**The data:**
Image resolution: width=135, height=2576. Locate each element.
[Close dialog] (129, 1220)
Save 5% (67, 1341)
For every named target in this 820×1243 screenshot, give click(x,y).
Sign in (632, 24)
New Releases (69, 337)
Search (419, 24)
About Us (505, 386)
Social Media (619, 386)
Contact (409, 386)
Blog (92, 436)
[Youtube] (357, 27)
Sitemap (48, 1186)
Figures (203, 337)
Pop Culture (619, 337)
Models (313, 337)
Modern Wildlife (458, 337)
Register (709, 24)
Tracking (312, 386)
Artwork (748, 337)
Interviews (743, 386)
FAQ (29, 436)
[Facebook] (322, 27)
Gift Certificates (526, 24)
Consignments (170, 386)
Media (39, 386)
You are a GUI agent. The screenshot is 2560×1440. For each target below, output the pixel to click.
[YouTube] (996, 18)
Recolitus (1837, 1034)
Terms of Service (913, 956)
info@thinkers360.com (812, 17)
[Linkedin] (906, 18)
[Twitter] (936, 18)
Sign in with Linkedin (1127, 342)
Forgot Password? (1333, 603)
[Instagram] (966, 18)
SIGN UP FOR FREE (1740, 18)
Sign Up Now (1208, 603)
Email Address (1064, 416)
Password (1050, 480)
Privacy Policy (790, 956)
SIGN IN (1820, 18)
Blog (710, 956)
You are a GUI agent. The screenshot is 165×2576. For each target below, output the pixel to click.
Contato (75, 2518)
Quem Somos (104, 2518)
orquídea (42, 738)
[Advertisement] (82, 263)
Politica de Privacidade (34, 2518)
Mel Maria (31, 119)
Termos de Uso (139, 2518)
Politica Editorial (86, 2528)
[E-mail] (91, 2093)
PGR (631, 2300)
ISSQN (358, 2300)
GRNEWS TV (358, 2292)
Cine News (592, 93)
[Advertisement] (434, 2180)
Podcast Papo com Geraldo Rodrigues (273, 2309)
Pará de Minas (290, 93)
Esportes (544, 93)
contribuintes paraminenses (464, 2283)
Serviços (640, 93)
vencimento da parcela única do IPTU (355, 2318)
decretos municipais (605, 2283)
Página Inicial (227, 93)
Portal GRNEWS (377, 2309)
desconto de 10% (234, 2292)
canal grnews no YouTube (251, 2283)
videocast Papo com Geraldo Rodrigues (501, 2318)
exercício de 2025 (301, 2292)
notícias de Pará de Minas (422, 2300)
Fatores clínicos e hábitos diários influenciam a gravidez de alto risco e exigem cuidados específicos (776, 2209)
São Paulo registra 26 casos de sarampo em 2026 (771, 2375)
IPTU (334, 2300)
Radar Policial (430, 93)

**Try it:** Among the entries above, locate the lines containing "Pop Culture (619, 337)" and "Serviços (640, 93)", and transcribe exactly those two lines and all lines between.

**Response to this exercise:**
Pop Culture (619, 337)
Models (313, 337)
Modern Wildlife (458, 337)
Register (709, 24)
Tracking (312, 386)
Artwork (748, 337)
Interviews (743, 386)
FAQ (29, 436)
[Facebook] (322, 27)
Gift Certificates (526, 24)
Consignments (170, 386)
Media (39, 386)
You are a GUI agent. The screenshot is 2560×1440. For each target below, output the pixel to click.
[YouTube] (996, 18)
Recolitus (1837, 1034)
Terms of Service (913, 956)
info@thinkers360.com (812, 17)
[Linkedin] (906, 18)
[Twitter] (936, 18)
Sign in with Linkedin (1127, 342)
Forgot Password? (1333, 603)
[Instagram] (966, 18)
SIGN UP FOR FREE (1740, 18)
Sign Up Now (1208, 603)
Email Address (1064, 416)
Password (1050, 480)
Privacy Policy (790, 956)
SIGN IN (1820, 18)
Blog (710, 956)
You are a GUI agent. The screenshot is 165×2576. For each target below, output the pixel to click.
Contato (75, 2518)
Quem Somos (104, 2518)
orquídea (42, 738)
[Advertisement] (82, 263)
Politica de Privacidade (34, 2518)
Mel Maria (31, 119)
Termos de Uso (139, 2518)
Politica Editorial (86, 2528)
[E-mail] (91, 2093)
PGR (631, 2300)
ISSQN (358, 2300)
GRNEWS TV (358, 2292)
Cine News (592, 93)
[Advertisement] (434, 2180)
Podcast Papo com Geraldo Rodrigues (273, 2309)
Pará de Minas (290, 93)
Esportes (544, 93)
contribuintes paraminenses (464, 2283)
Serviços (640, 93)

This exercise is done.